### [Source]
────────────────
With A* the vector only copys the adress ( the pointer )

For a data member, is there any difference between dynamically allocating this variable(or not) if the containing object is already in dynamic memory?

I'm starting with the assumption that, generally, it is a good idea to allocate small objects in the stack, and big objects in dynamic memory. Another assumption is that I'm possibly confused while trying to learn about memory, STL containers and smart pointers.
Consider the following example, where I have an object that is necessarily allocated in the free store through a smart pointer, and I can rely on clients getting said object from a factory, for instance. This object contains some data that is specifically allocated using an STL container, which happens to be a std::vector. In one case, this data vector itself is dynamically allocated using some smart pointer, and in the other situation I just don't use a smart pointer.
Is there any practical difference between design A and design B, described below?
Situation A:
class SomeClass{
public:
SomeClass(){ /* initialize some potentially big STL container */ }
private:
std::vector<double> dataVector_;
};
Situation B:
class SomeOtherClass{
public:
SomeOtherClass() { /* initialize some potentially big STL container,
but is it allocated in any different way? */ }
private:
std::unique_ptr<std::vector<double>> pDataVector_;
};
Some factory functions.
────────────────
### [Given material]
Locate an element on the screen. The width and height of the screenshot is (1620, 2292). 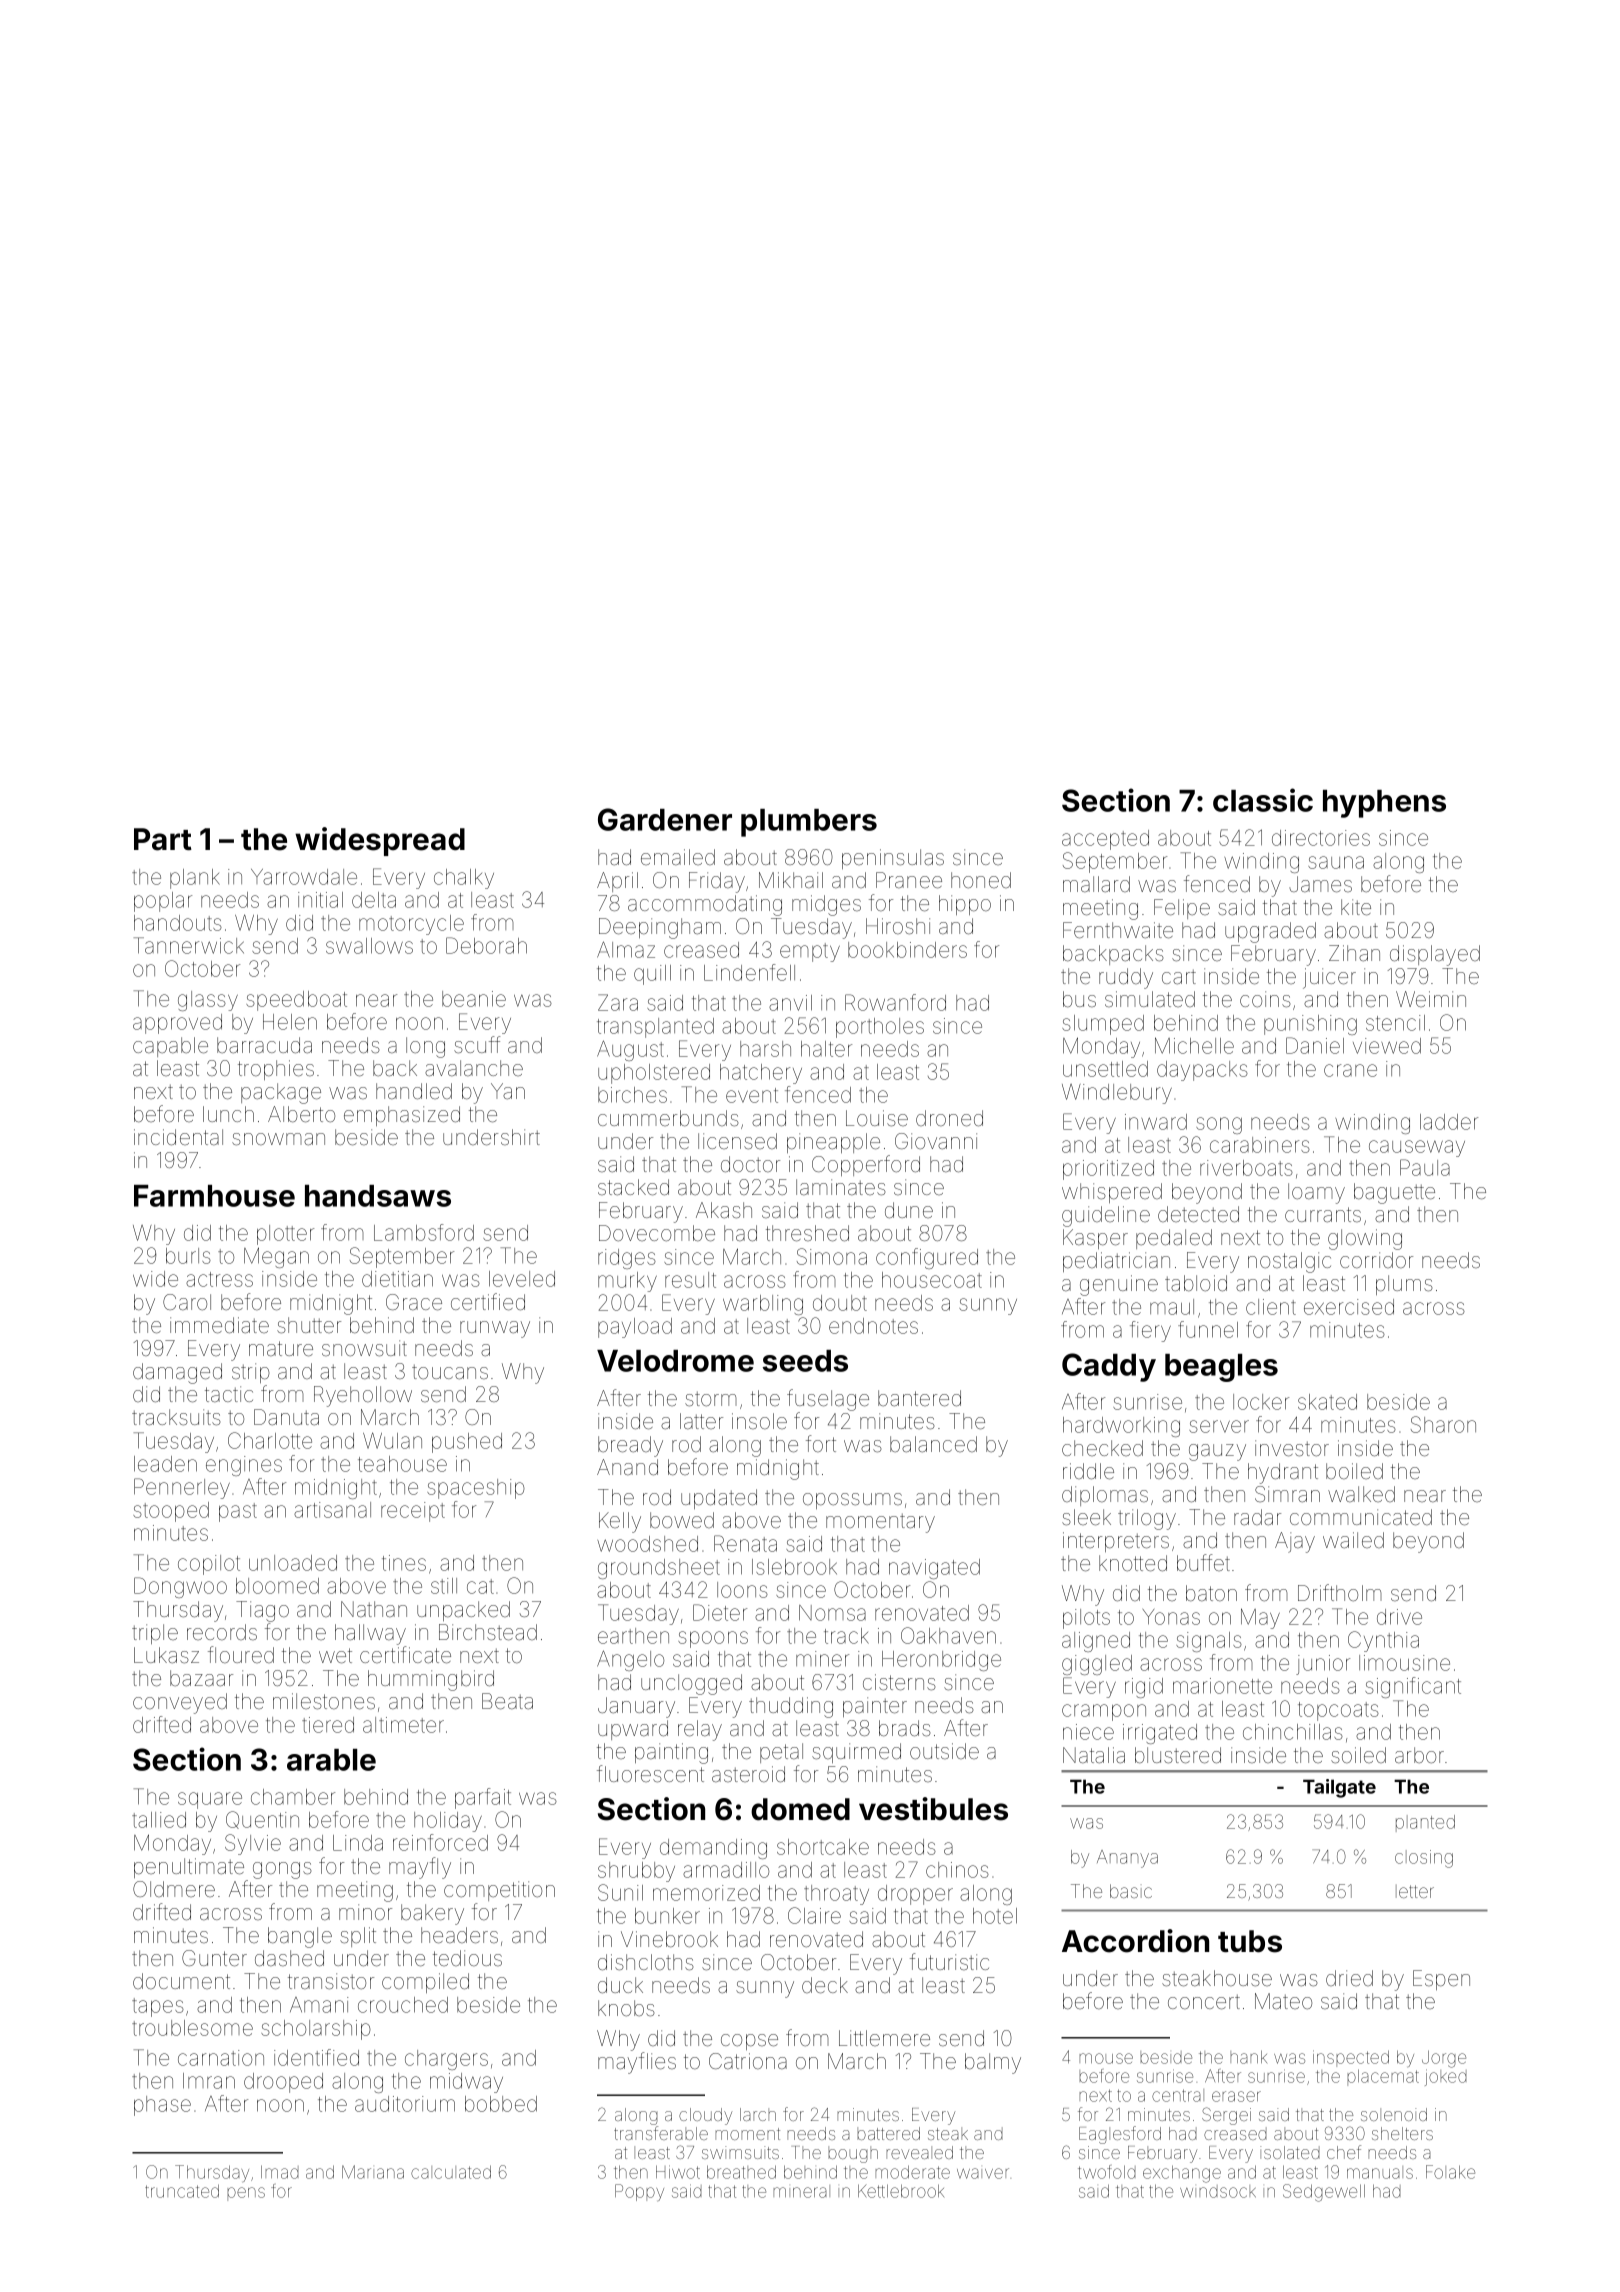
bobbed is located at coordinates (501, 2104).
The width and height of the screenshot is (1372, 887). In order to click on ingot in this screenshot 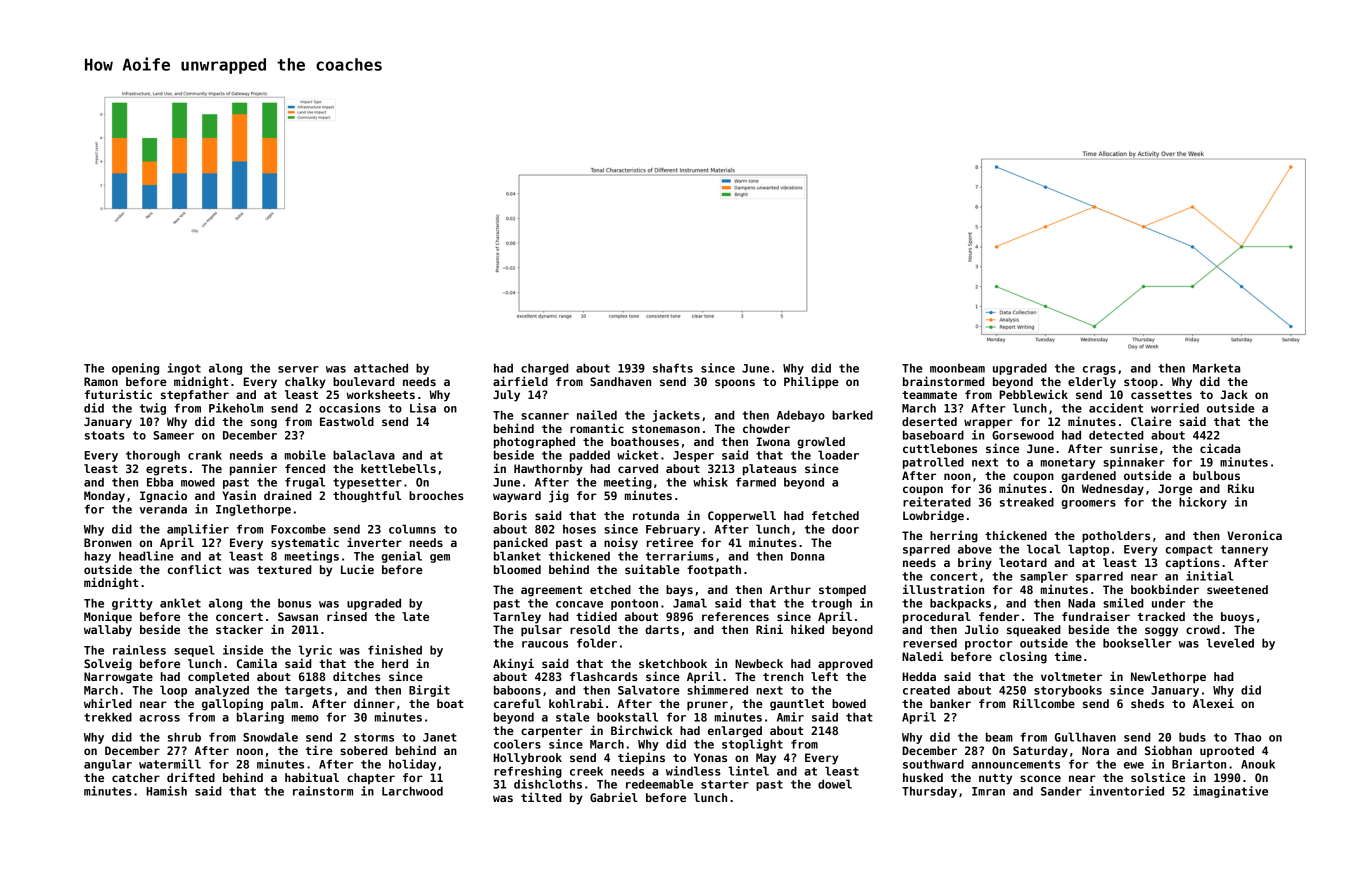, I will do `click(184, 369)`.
────────────────
### [Given instruction 1]
In the forum post about dynamically allocating a vector data member, what type is pDataVector_ declared as in Situation B?
### [Given instruction 2]
Carry on the forum post about dynamically allocating a vector data member, picking up right after its last line.

### [Response 1]
std::unique_ptr<std::vector<double>>

### [Response 2]
std::unique_ptr<SomeClass> someClassFactory(){
return std::make_unique<SomeClass>();
}
std::unique_ptr<SomeOtherClass> someOtherClassFactory(){
return std::make_unique<SomeOtherClass>();
}
Use case:
int main(){
//in my case I can reliably assume that objects themselves
//are going to always be allocated in dynamic memory
auto pSomeClassObject(someClassFactory());
auto pSomeOtherClassObject(someOtherClassFactory());
return 0;
}
I would expect that both design choices have the same outcome, but do they?
Is there any advantage or disadvantage for choosing A or B? Specifically, should I generally choose design A because it's simpler or are there more considerations? Is B morally wrong because it can dangle for a std::vector?
tl;dr : Is it wrong to have a smart pointer pointing to a STL container?
edit:
The related answers pointed to useful additional information for someone as confused as myself.
Usage of objects or pointers to objects as class members and memory allocation
and Class members that are objects - Pointers or not? C++
And changing some google keywords lead me to When vectors are allocated, do they use memory on the heap or the stack?

std::unique_ptr<std::vector<double>> is slower, takes more memory, and the only advantage is that it contains an additional possible state: "vector doesn't exist". However, if you care about that state, use boost::optional<std::vector> instead. You should almost never have a heap-allocated container, and definitely never use a unique_ptr. It actually works fine, no "dangling", it's just pointlessly slow.

Using std::unique_ptr here is just wasteful unless your goal is a compiler firewall (basically hiding the compile-time dependency to vector, but then you'd need a forward declaration to standard containers).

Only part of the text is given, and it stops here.